Instructions to follow:
Each entry, in full: reproduce it exactly.

Data shown:

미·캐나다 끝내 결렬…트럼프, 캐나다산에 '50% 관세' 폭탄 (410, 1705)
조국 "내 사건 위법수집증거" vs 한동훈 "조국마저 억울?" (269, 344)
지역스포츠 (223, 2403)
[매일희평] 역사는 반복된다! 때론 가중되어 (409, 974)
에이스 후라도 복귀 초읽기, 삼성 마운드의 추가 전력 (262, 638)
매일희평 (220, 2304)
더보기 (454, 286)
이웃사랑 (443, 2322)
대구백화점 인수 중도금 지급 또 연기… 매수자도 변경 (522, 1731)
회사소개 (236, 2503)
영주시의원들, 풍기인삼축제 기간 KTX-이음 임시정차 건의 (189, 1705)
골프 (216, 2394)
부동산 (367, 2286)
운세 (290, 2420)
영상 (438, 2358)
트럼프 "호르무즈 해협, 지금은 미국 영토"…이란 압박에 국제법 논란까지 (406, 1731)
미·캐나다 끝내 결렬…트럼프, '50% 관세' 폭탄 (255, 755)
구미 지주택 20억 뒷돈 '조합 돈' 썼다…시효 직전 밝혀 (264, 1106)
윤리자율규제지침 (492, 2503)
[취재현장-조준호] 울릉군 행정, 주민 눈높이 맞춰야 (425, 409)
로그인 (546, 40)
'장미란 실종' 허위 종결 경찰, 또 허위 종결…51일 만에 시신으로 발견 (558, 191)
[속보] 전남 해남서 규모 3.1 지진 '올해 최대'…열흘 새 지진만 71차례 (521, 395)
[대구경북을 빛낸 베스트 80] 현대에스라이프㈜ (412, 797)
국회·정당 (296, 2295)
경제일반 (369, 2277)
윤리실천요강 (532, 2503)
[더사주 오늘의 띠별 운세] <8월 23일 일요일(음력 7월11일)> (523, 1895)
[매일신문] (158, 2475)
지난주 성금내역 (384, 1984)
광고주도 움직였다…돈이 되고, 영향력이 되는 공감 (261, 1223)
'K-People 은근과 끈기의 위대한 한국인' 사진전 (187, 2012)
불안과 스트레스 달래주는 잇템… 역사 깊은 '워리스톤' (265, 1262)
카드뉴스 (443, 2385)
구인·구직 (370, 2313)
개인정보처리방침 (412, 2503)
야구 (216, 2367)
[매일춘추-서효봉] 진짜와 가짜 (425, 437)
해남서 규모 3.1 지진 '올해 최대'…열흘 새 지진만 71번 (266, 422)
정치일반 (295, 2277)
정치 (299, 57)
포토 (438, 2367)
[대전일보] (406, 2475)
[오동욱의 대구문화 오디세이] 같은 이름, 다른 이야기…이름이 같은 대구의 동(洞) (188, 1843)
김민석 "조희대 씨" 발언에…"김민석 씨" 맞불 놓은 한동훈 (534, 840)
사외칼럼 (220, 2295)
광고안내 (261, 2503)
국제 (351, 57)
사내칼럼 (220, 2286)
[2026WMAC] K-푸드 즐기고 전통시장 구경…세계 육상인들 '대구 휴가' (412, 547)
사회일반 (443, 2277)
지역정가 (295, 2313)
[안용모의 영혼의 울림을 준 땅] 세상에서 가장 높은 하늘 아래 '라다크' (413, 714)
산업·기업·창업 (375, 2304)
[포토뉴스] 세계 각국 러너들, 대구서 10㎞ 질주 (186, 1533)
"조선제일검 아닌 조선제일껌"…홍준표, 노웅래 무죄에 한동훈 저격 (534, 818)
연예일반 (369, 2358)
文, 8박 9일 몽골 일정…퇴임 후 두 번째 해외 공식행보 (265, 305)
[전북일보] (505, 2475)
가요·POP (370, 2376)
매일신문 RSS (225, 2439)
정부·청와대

Task solution:
미·캐나다 끝내 결렬…트럼프, 캐나다산에 '50% 관세' 폭탄 (410, 1705)
조국 "내 사건 위법수집증거" vs 한동훈 "조국마저 억울?" (269, 344)
지역스포츠 (223, 2403)
[매일희평] 역사는 반복된다! 때론 가중되어 (409, 974)
에이스 후라도 복귀 초읽기, 삼성 마운드의 추가 전력 (262, 638)
매일희평 (220, 2304)
더보기 (454, 286)
이웃사랑 (443, 2322)
대구백화점 인수 중도금 지급 또 연기… 매수자도 변경 (522, 1731)
회사소개 (236, 2503)
영주시의원들, 풍기인삼축제 기간 KTX-이음 임시정차 건의 (189, 1705)
골프 (216, 2394)
부동산 (367, 2286)
운세 (290, 2420)
영상 (438, 2358)
트럼프 "호르무즈 해협, 지금은 미국 영토"…이란 압박에 국제법 논란까지 (406, 1731)
미·캐나다 끝내 결렬…트럼프, '50% 관세' 폭탄 (255, 755)
구미 지주택 20억 뒷돈 '조합 돈' 썼다…시효 직전 밝혀 (264, 1106)
윤리자율규제지침 (492, 2503)
[취재현장-조준호] 울릉군 행정, 주민 눈높이 맞춰야 (425, 409)
로그인 (546, 40)
'장미란 실종' 허위 종결 경찰, 또 허위 종결…51일 만에 시신으로 발견 (558, 191)
[속보] 전남 해남서 규모 3.1 지진 '올해 최대'…열흘 새 지진만 71차례 (521, 395)
[대구경북을 빛낸 베스트 80] 현대에스라이프㈜ (412, 797)
국회·정당 (296, 2295)
경제일반 (369, 2277)
윤리실천요강 (532, 2503)
[더사주 오늘의 띠별 운세] <8월 23일 일요일(음력 7월11일)> (523, 1895)
[매일신문] (158, 2475)
지난주 성금내역 (384, 1984)
광고주도 움직였다…돈이 되고, 영향력이 되는 공감 (261, 1223)
'K-People 은근과 끈기의 위대한 한국인' 사진전 (187, 2012)
불안과 스트레스 달래주는 잇템… 역사 깊은 '워리스톤' (265, 1262)
카드뉴스 (443, 2385)
구인·구직 (370, 2313)
개인정보처리방침 (412, 2503)
야구 (216, 2367)
[매일춘추-서효봉] 진짜와 가짜 (425, 437)
해남서 규모 3.1 지진 '올해 최대'…열흘 새 지진만 71번 (266, 422)
정치일반 (295, 2277)
정치 (299, 57)
포토 (438, 2367)
[대전일보] (406, 2475)
[오동욱의 대구문화 오디세이] 같은 이름, 다른 이야기…이름이 같은 대구의 동(洞) (188, 1843)
김민석 "조희대 씨" 발언에…"김민석 씨" 맞불 놓은 한동훈 (534, 840)
사외칼럼 (220, 2295)
광고안내 (261, 2503)
국제 (351, 57)
사내칼럼 (220, 2286)
[2026WMAC] K-푸드 즐기고 전통시장 구경…세계 육상인들 '대구 휴가' (412, 547)
사회일반 (443, 2277)
지역정가 (295, 2313)
[안용모의 영혼의 울림을 준 땅] 세상에서 가장 높은 하늘 아래 '라다크' (413, 714)
산업·기업·창업 (375, 2304)
[포토뉴스] 세계 각국 러너들, 대구서 10㎞ 질주 (186, 1533)
"조선제일검 아닌 조선제일껌"…홍준표, 노웅래 무죄에 한동훈 저격 (534, 818)
연예일반 (369, 2358)
文, 8박 9일 몽골 일정…퇴임 후 두 번째 해외 공식행보 (265, 305)
[전북일보] (505, 2475)
가요·POP (370, 2376)
매일신문 RSS (225, 2439)
정부·청와대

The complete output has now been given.